Si vota il referendum indipendentista / Catalogna: dove è finito Mirò?

22 Settembre 2017

Era da tempo che volevo andare alla mostra permanente di Miró inaugurata a Madrid il passato dicembre. Sapendo che si trattava di una cessione degli eredi per almeno cinque anni non mi ero affrettata a visitarla. Ma in questi giorni ho sentito una specie di urgenza, la necessità di avvicinare qualcuno che mi aiutasse a capire i fatti della Catalogna. 

 

 

Joan Miró è stato uno dei referenti più autorevoli della cultura e del pensiero catalano e punto di riferimento dell’antifranchismo già dagli anni della Guerra Civile fino alla morte nel 1983. Basta ricordare la sua opera – oggi perduta – per il padiglione della Repubblica Spagnola del 1937 a Parigi per il quale Picasso ha dipinto il Guernica.

 


Oppure il disegno del francobollo anche del 1937 come richiesta di un contributo per aiutare la Spagna repubblicana, poi diventato l’emblematico manifesto Aidez l’Espagne.

 


Miró è rientrato in Spagna negli anni ’40 malgrado il regime di Franco. È stato un esempio di esilio interno, lasciato stare dal franchismo benché lo identificasse con i vinti repubblicani, permettendogli di vivere ritirato a Maiorca, dove l’artista ha realizzato il sogno del “grande laboratorio d’arte” con l’amico Josep Lluís Sert, architetto del padiglione di Parigi. Riservato e poco amico delle interviste, faceva intravedere invece il suo catalanismo, il cattolicesimo aperturista e il liberalismo in politica. Posizioni che si sono sviluppate crescendo man mano che il suo successo internazionale aumentava e sono diventate più esplicite dopo il ’68. Da quel momento in effetti Miró si impegna pubblicamente in tante cause politiche e sociali e diventa un’icona della lotta per la democrazia, il catalanismo progressista, i diritti umani, l’ecologismo e, in modo molto militante, contro le ultime condanne a morte firmate da Franco. 

Questa posizione pubblica si traduce nella scelta del supporto artistico: murali, manifesti, illustrazioni di libri. Negli anni ’70 e ’80 Miró si è consolidato come simbolo della lotta della Catalogna per la libertà e la sovranità, diventando anche un mito della lotta dall’interno contro il franchismo, capace di capire la necessità degli accordi che allora si stavano prendendo per trovare un consenso in vista della transizione. È conosciuto inoltre il suo rispetto e ammirazione per il re Juan Carlos, da repubblicano che era, fino alla sua morte avvenuta nel 1983.

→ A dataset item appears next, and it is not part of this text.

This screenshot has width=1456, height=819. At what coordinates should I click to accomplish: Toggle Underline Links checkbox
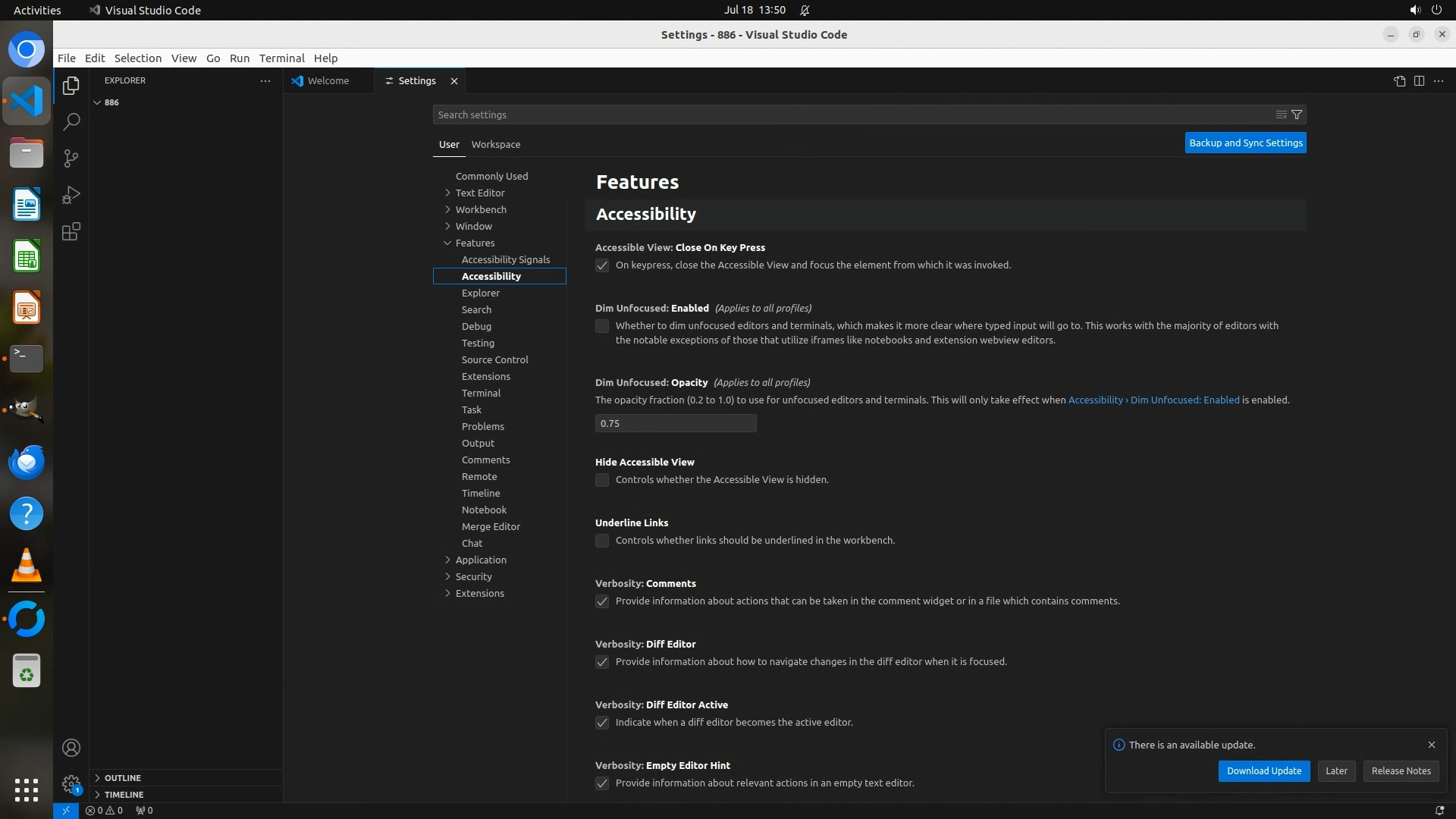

Catalanismo e antifranchismo sono praticamente la stessa cosa. Se diamo uno sguardo alla storia, possiamo ripercorre i punti fermi del problema attuale: alla morte di Franco sono state create le autonomie: tre, come era giusto dal punto di vista storico, Catalogna, Paesi Baschi e Galizia. Ma poi, quando nel 1981 sono state accettate le rivendicazioni dell’Andalusia che voleva la stessa autonomia di quelle storiche, il governo ha deciso di rendere tutte le regioni uguali, conferendo a tutte lo statuto di Comunidad autónoma a uguali condizioni.

 

Da allora in poi sono cominciati gli errori. Fermiamoci alla Catalogna dopo la morte di Franco: il primo Estatut d'Autonomia è del 1979. È stato elaborato dal primo parlamento democratico come risultato delle prime elezioni del 1977 in cui nelle circoscrizioni della Catalogna ha vinto la sinistra: 17 seggi per il PSOE (i socialisti); PSUC (i comunisti) 8 seggi; ERC (i repubblicani) 1 seggio; UCD (il centro di Adolfo Suárez che governava lo stato) 12 seggi e Convergència i Unió (il catalanismo borghese conservatore), 8 seggi. Questi parlamentari catalani si sono riuniti per proporre lo statuto, ma il loro progetto ha dovuto accettare i tagli e le modifiche imposte dal governo centrale (le lingue ufficiali erano il castigliano e il catalano, non solo il catalano, come voleva il progetto dei parlamentari catalani: il primo era d’obbligo, il catalano si poteva soltanto conoscere e usare; non si eliminavano le province, che erano ancora in realtà centri di potere franchista; la competenza dell’istruzione pubblica non apparteneva in modo pieno alla Catalogna; si riducevano i contributi statali alla Catalogna e si eliminava il controllo esclusivo della polizia. 

 

Questa proposta di statuto il 25 ottobre 1979 è stata votata in un referendum, ottenendo l’appoggio del 88, 1 %, e solo il 7,8 % di voti negativi, ma con un basso tasso di partecipazione, il 59,6 %, anche perché una gran parte degli immigrati, in maggioranza dell’Andalusia e dell’Estremadura, non ritenevano che la questione li riguardasse.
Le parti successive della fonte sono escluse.